The association with specific viruses varied considerably across geographic regions. RV was the most common virus in Asia, Europe, America and Oceania. RV is probably the dominant resident virus colonizing the upper and lower airways (online supplement), irrespective of meteorological factors such as temperature and humidity. RSV has been reported to be more common among populations in Africa, which could be partially related to its generally higher prevalence in low-income countries [19]. However, the reasons for the variation in the prevalence of other common respiratory viruses are not known. Further research is warranted to determine whether ethnicity-related susceptibility or meteorological factors play a significant role in shaping the prevalence of viral infections.

Consistent with literature reports (online supplement text), RV can be detected in both the upper and lower airways. For RSV, apart from the greater likelihood of initial infection of the nasopharyngeal mucosa, followed by spreading of the virus to the lower airways [20], the extensive use of nasal swabs, but not spontaneous or induced sputum for sample collection from children might also have resulted in a higher apparent prevalence in upper airway secretions. Furthermore, the higher prevalence of BoV and EnV detected in upper airway secretions might be associated with fecal-to-oral transmission [21] or transmission from oral mucosa or salivary glands [22], which would be detected more frequently in infants and toddlers.

In accordance with literature reports [23, 24], PCR was the most sensitive method for detecting viruses in asthma exacerbations. It is a simple, rapid and cost-effective technique that has become the mainstay for viral detection. Whilst virus isolation in cell culture remains the gold standard, it is time-consuming and labor-intensive, rendering it unsuitable for rapid batch detection in clinical settings [24]. Due to their limited sensitivity and specificity, other techniques such as DFA and IFA are less frequently applied clinically.

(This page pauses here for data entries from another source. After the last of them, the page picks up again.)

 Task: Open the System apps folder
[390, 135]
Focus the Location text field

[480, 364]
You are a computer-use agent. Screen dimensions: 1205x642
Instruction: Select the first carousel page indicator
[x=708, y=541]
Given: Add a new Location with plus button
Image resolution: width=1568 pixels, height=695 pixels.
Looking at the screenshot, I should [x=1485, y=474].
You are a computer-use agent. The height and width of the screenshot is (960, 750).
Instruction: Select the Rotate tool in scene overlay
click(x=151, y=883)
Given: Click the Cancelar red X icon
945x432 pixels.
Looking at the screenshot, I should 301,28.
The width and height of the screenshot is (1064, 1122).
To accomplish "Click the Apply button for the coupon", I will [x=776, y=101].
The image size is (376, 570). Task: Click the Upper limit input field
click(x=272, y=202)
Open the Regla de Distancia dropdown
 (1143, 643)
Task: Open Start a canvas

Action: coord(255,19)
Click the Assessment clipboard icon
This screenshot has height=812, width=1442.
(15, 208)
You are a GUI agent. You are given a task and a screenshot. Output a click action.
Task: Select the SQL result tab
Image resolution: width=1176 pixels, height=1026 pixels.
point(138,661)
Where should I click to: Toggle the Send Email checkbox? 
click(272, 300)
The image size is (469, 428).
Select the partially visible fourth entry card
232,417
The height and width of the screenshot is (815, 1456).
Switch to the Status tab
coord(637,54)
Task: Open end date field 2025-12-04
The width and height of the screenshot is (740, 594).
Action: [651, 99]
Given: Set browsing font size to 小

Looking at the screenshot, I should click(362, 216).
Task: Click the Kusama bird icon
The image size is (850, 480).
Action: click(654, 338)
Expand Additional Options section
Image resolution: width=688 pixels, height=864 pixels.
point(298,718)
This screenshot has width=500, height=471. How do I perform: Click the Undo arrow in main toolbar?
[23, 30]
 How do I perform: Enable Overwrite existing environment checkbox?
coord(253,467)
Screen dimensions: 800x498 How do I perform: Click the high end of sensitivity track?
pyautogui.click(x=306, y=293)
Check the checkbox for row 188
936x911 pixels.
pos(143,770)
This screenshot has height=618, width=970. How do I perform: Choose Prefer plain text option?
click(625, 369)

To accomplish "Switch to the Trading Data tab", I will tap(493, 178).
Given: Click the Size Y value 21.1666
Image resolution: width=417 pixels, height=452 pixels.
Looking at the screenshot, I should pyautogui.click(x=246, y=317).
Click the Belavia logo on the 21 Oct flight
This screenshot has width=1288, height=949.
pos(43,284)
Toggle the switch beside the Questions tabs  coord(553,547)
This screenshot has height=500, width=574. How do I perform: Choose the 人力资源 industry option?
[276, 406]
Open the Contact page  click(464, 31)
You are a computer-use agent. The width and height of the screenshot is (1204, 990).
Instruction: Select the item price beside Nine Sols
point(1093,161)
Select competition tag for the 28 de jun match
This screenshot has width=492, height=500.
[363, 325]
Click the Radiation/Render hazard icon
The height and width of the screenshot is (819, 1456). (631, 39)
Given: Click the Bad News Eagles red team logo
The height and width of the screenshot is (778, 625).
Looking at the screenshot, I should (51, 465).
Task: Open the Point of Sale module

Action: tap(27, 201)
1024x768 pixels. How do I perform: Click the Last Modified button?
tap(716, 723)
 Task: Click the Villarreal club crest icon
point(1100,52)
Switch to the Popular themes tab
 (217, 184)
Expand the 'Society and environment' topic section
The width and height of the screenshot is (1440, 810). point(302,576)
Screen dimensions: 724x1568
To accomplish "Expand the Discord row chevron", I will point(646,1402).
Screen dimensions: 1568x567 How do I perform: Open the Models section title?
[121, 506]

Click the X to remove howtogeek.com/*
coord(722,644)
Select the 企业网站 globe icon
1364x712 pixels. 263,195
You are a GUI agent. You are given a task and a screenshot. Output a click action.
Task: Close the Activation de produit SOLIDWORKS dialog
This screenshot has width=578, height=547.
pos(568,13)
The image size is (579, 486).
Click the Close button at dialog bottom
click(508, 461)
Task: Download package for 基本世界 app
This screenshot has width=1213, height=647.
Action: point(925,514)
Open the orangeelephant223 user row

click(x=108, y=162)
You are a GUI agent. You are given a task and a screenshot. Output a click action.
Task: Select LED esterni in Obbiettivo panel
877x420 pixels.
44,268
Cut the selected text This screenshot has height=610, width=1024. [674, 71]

Our findings confirm that viruses of various species are closely associated with asthma exacerbations. The mechanisms are multifaceted, including 1) necrosis of airway epithelium, ciliostasis and loss of cilia [25,26,27], 2) excessive release of pro-inflammatory cytokines and chemokines [28], 3) airway hyper-responsiveness and remodeling due to epithelial injury [29], and 4) mucus hypersecretion, which impedes mucociliary clearance [30]. Unfortunately, there are few effective treatment options (e.g., immunoglobins, nebulized antivirals) for direct elimination of viral infections [31, 32]. Preemptive approaches should be directed to the prevention of viral infection, particularly in susceptible populations (e.g. children, pregnant women, the elderly, and patients with comorbidities). This has been exemplified by the vaccine development for prevention of RSV and influenza virus infection [31, 33]. Priority should be given to the most common viruses (e.g., RV, RSV, HSV, EnV, and IfV), which have caused a significant healthcare burden. Recently, a polyvalent vaccine for RV was developed in animal models [34], indicating the possibility of establishing herd immunity using polyvalent or multiple-virus vaccines in future community-based practice, which might help to achieve greater reductions in the prevalence of virus-induced asthma exacerbations.

Our results may not be readily extrapolated to all countries. For instance, documentation of the prevalence of multiple viruses in Africa is still lacking, and little is known regarding the distribution of specific viral strains. Due to the small number of studies relevant to some of our subgroup analyses (e.g., cell culture and DFA assay) even slight variations in individual studies might have had a significant effect on modified our global estimates.

We have summarized the prevalence of respiratory viruses associated with asthma exacerbations. RV, EnV and RSV are the most prevalent of these, and therefore preemptive prophylaxis with effective vaccines or novel antiviral agents is needed to minimize the healthcare burden of asthma exacerbation resulting from viral infection.